-- DESCRIPTION OF THE TASK --
Can you reproduce the Solr mailing-list post word for word, starting at the words "On 4/30/18, 7:29" and stopping after "Collections LIST command?"?

-- PASSAGE GIVEN --

******

You are viewing a plain text version of this content. The canonical link for it is here.
Posted to solr-user@lucene.apache.org by Monica Skidmore <Mo...@careerbuilder.com> on 2018/05/01 13:41:50 UTC

Re: Load Balancing between Two Cloud Clusters

Thank you, Erick.  This is exactly the information I needed but hadn't correctly parsed as a new Solr cloud user.  You've just made setting up our new configuration much easier!!

Monica Skidmore
Senior Software Engineer
 

 
On 4/30/18, 7:29 PM, "Erick Erickson" <er...@gmail.com> wrote:

    "We need a way to determine that a node is still 'alive' and should be
    in the load balancer, and we need a way to know that a new node is now
    available and fully ready with its replicas to add to the load
    balancer."
    
    Why? If a Solr node is running but the replicas aren't up yet, it'll
    pass the request along to a node that _does_ have live replicas, you
    don't have to do anything. As far as the node being alive, there are
    lots of ways, any API end point has to have a Solr to field it,
    perhaps just use the Collections LIST command?
    
    "How does ZooKeeper make this determination?  Does it do something
    different if multiple collections are on a single cluster?  And, even
    with just one cluster, what is best practice for keeping a current
    list of active nodes in the cluster, especially for extremely high
    query rates?"
    
    This is a common misconception. ZooKeeper isn't interested in Solr at
    all. ZooKeeper will ping the nodes it knows about and, perhaps, remove
    a node from the live_nodes list, but that's all. It isn't involved in
    Solr's operation in terms of routing queries, updates or anything like
    that.
    
    _Solr_ keeps track of all this by _watching_ various znodes. Say Solr
    hosts some replica in a collection. when it comes up it sets a "watch"
    on the /collections/my_collection/state.json Znode. It also published
    its own state. So say it hosts three replicas for the collection. As
    each one is loaded and ready for action, Solr posts an update to the
    relevant state.json file.
    
    ZooKeeper is then responsible for telling an other node who'd set a
    watch that the znode has changed. ZK doesn't know or care whether
    those are Solr nodes or not.
    
    So when a request comes in to a Solr node, it knows what other Solr
    nodes host what particular replicas and does all the sub-requests
    itself, ZK isn't involved at all at that level.

******

-- GIVEN DATA --

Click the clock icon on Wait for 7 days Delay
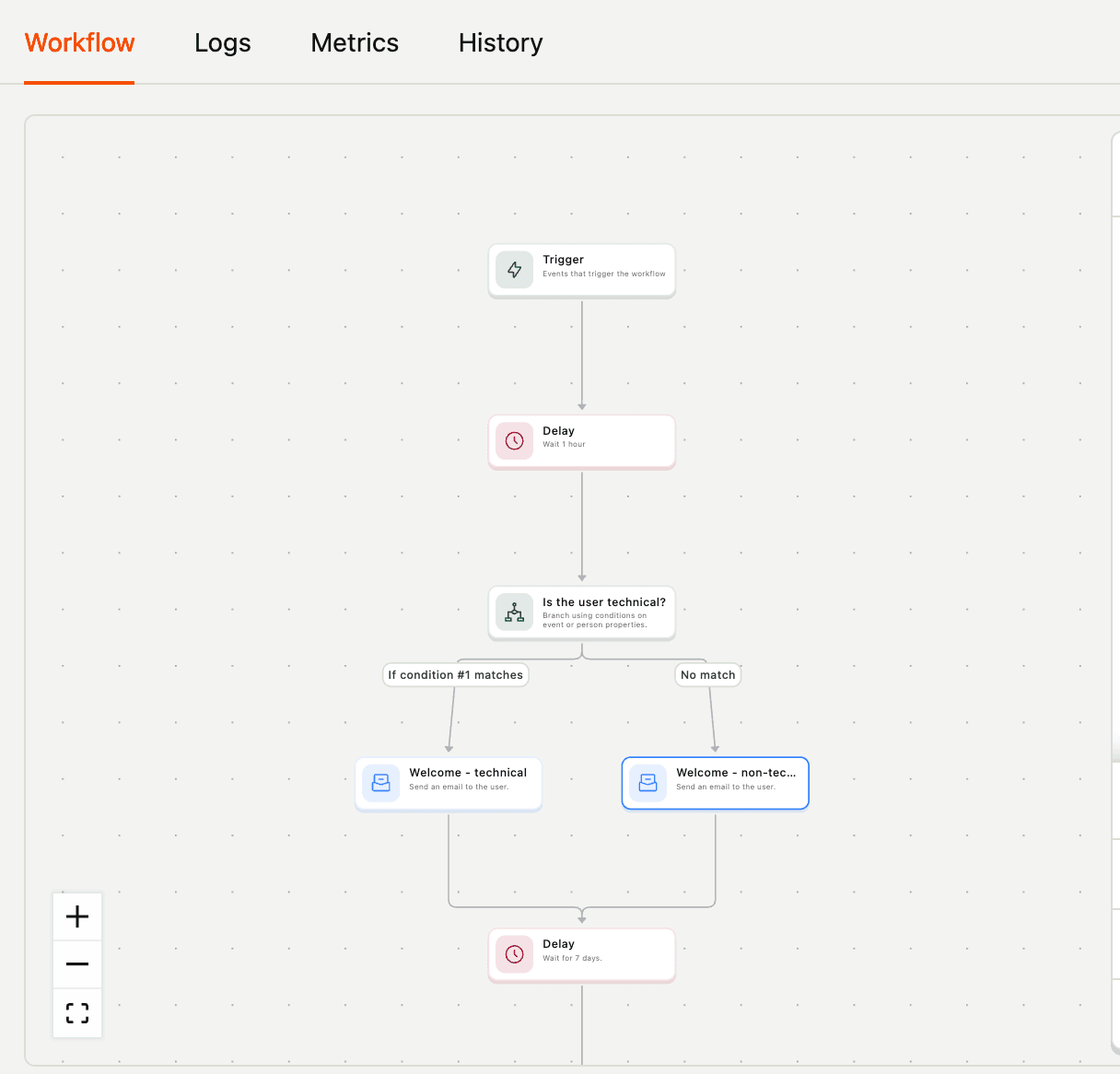This screenshot has width=1120, height=1074. coord(514,954)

******

-- REPLY TO THE EXERCISE --
On 4/30/18, 7:29 PM, "Erick Erickson" <er...@gmail.com> wrote:

    "We need a way to determine that a node is still 'alive' and should be
    in the load balancer, and we need a way to know that a new node is now
    available and fully ready with its replicas to add to the load
    balancer."
    
    Why? If a Solr node is running but the replicas aren't up yet, it'll
    pass the request along to a node that _does_ have live replicas, you
    don't have to do anything. As far as the node being alive, there are
    lots of ways, any API end point has to have a Solr to field it,
    perhaps just use the Collections LIST command?